No matter what happens at the New Delhi G20 Summit on September 9 and 10, you have to give it to India. Indian officials went to a lot of trouble, left no stone unturned and by taking G20 to every corner of the country, truly made it a people-centric mega event.
The Sherpas of G20 will meet from tomorrow in the Indian state of Haryana for a last-ditch attempt to find consensus on a Leaders’ Declaration, failing which it will be kicked up to the Leaders so that they can resolve the differences at the Summit meeting on September 9 and 10 in New Delhi.

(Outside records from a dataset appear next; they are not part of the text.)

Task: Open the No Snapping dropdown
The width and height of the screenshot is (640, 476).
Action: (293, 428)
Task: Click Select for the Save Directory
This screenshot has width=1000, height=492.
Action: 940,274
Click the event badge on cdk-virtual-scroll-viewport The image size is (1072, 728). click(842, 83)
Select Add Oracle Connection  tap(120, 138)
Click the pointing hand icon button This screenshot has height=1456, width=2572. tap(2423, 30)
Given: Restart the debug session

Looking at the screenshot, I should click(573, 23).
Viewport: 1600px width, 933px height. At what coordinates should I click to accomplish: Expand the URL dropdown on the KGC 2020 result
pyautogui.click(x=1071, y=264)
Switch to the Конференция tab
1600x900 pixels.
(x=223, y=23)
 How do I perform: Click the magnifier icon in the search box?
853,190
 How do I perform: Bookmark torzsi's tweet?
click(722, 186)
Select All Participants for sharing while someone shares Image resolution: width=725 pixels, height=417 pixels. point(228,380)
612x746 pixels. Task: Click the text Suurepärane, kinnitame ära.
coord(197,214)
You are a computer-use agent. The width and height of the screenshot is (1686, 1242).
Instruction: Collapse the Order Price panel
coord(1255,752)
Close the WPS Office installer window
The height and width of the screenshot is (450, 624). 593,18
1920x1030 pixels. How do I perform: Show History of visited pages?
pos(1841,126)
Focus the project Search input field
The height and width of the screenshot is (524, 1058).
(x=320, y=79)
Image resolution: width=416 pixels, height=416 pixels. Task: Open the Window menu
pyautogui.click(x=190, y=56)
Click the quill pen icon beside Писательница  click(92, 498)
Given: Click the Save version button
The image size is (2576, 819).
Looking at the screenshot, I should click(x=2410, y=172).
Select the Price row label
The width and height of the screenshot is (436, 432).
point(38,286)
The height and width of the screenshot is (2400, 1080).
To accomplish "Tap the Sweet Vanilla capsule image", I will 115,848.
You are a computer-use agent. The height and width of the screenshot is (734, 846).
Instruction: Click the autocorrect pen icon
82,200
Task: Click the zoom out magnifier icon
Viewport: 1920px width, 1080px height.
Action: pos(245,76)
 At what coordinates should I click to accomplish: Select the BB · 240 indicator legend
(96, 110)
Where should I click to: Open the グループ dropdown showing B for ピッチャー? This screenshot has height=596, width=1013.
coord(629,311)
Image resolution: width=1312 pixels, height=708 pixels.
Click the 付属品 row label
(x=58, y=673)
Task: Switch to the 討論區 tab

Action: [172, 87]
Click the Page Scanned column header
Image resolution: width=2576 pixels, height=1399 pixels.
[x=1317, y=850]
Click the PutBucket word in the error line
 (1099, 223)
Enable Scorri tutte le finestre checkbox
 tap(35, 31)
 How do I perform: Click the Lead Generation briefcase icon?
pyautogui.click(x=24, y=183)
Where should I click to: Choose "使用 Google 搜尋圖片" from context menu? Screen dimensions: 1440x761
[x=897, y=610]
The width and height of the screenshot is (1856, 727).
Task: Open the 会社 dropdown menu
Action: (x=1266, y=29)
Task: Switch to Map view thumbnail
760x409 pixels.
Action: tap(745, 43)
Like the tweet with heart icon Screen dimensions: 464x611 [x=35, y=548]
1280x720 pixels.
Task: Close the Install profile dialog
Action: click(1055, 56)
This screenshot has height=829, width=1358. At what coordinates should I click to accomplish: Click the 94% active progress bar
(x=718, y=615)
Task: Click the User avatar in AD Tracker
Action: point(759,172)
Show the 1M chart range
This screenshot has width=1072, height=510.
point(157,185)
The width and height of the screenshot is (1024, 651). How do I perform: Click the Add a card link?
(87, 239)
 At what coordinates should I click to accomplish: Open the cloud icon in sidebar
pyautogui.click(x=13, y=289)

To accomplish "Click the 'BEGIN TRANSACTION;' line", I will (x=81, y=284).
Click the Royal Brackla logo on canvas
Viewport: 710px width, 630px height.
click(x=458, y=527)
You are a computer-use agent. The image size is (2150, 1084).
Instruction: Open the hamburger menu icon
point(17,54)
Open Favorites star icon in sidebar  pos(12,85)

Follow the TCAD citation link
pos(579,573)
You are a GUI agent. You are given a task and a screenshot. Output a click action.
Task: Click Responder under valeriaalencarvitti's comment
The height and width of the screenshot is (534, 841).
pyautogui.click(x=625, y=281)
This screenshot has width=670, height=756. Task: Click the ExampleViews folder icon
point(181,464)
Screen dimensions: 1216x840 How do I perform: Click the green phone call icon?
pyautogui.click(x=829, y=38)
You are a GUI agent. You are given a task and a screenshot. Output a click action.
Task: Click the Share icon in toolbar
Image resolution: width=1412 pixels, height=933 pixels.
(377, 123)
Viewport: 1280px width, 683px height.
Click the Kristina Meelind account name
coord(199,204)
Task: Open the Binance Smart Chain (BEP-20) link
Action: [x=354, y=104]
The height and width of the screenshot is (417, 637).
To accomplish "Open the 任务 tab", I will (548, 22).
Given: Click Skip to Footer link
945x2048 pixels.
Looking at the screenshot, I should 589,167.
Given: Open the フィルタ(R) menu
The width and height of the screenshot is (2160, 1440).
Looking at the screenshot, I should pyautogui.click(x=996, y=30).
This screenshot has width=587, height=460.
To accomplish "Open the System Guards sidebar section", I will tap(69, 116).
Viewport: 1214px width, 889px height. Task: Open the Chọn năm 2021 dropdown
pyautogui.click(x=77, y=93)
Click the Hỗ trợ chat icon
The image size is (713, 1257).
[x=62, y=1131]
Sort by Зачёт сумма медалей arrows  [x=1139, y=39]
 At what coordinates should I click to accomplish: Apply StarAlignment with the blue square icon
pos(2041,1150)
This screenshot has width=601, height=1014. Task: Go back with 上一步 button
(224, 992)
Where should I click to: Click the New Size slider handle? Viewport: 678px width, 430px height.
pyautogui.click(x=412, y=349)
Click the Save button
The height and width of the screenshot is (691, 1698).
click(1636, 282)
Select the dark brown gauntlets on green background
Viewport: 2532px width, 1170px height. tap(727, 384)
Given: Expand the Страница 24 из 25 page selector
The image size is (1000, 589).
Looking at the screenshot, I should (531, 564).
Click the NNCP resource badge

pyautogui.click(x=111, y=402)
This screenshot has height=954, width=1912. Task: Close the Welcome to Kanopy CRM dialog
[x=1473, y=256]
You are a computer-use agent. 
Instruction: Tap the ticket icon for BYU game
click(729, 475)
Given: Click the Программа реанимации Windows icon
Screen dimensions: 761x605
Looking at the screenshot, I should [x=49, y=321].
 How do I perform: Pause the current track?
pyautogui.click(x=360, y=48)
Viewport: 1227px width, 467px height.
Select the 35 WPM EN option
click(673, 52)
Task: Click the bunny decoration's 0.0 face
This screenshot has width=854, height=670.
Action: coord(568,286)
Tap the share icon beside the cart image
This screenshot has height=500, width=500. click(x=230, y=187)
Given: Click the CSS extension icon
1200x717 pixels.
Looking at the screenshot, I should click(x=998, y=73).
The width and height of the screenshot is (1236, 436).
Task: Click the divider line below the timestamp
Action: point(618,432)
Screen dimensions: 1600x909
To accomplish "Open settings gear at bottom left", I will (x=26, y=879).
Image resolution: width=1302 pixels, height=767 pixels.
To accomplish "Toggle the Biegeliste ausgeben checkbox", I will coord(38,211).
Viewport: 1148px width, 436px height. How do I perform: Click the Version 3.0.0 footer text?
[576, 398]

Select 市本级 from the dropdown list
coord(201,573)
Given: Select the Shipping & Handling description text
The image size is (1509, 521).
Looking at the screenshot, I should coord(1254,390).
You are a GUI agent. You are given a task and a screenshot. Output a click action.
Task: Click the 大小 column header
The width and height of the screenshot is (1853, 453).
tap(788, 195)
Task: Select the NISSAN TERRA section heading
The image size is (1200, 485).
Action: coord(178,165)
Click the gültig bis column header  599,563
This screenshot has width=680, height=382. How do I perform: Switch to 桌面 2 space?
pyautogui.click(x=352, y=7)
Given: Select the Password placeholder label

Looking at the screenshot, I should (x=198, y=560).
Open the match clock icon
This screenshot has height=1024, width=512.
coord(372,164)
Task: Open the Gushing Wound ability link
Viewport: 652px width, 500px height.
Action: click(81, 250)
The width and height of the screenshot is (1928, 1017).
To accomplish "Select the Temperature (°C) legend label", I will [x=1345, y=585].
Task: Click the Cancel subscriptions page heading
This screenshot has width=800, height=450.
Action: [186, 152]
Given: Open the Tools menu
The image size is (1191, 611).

Some pointers as to what one should expect from the final declaration. The SDGs are at a crucial half way mark. The Global Sustainable Development Report 2023 which will be released by the UN Secretary General at a high profile event in New York in the third week of this month makes sombre reading. The Report proclaims that the world is “off course” when it comes to SDGs and more than half the world has simply been left behind. The G20 Leaders’ Declaration will obviously dwell on this issue, but the question is can it come up with a financial commitment to support the lower income countries help achieve the SDGs? Climate Change will evidently be an important focus. But here again, the focus will be on climate finance. Can the G20 ensure that the 100 Billion dollar a year commitment made in Paris in 2015 will be kept and a much higher amount agreed for the future. After all, as the Indian G20 Sherpa says the requirement for SDGs and Climate Change for poor and emerging countries is of the order of 5 to 6 Trillion Dollars.
India’s presidency may well be remembered for the work it did in Digital Public Infrastructure. The meetings of the Digital Economy Working Group have been substantive and the fact that there is agreement among all G20 countries on the definition, scope and challenges facing the digital economy is in itself notable. There may be agreement on the “One Future Alliance” which will be an open and inclusive forum for further discussion and action-oriented steps in this vital area. India’s role has been pivotal on this subject.
India will have broadly succeeded in achieving three overarching objectives. One, it has successfully showcased itself from the view point of tourism, investment and trade by taking the G20 delegates to the far corners of India. Second, India has sincerely strived to be the voice of the Global South. The main priorities of the Global South will doubtless figure in the final Leaders’ Declaration. For instance, the kind of reforms being proposed by the G20 Finance Track for the Multilateral Development Banks is precisely to help lower income countries meet their developmental challenges. Third, and perhaps most importantly, India has valiantly tried to be a bridge between the North and the South, especially on issues like the war in Ukraine. The final Leaders’ Declaration may be assessed against the above backdrop.
Russian President Putin was expected to give the Delhi G20 Summit a miss. Internal preoccupations with the war in Ukraine provide him with a legitimate excuse. And he made it a point to call PM Modi and explain his absence ahead of the summit meeting.
China’s Xi Jinping reportedly giving the Delhi Summit a miss cannot be explained away that easily. Three broad categories of reasons suggest themselves. One is geopolitical and this has to do with the lack of importance that China attaches to what it considers “Western” structures, of which G20 is certainly one. China appears more at ease in fora like the BRICS where it can lead and it is not under any international scrutiny. The New Delhi G20 Summit would have definitely put the spotlight on China, which Xi Jinping may have wanted to avoid. Indeed, the Chinese Communist Party may not have wished for their supreme leader to be “exposed”. Second, China’s bilateral ties with the US are delicately poised and Xi Jinping may have wanted to wait for more progress to be made in bilateral ties before he ran into US President Biden. November APEC summit meeting in California seems preferable from this perspective. Third, there is the issue of China’s bilateral ties with India. It is difficult to say with certitude whether China wanted to snub India or whether Xi Jinping was simply not ready for the negative press coverage in India given the state of the bilateral relationship. Either way, it is hard to avoid the impression that Sino-Indian ties are sinking further and a solution to the border imbroglio now looks more and more unlikely in the short run. To the extent past G20 Summits have also had countries represented by Prime Ministers/ Foreign Ministers etc, India need not take to heart the absence of the Russian and Chinese Presidents. But the joint absence of both Russia and China at the New Delhi G20 Summit does smack of geopolitics more than anything else.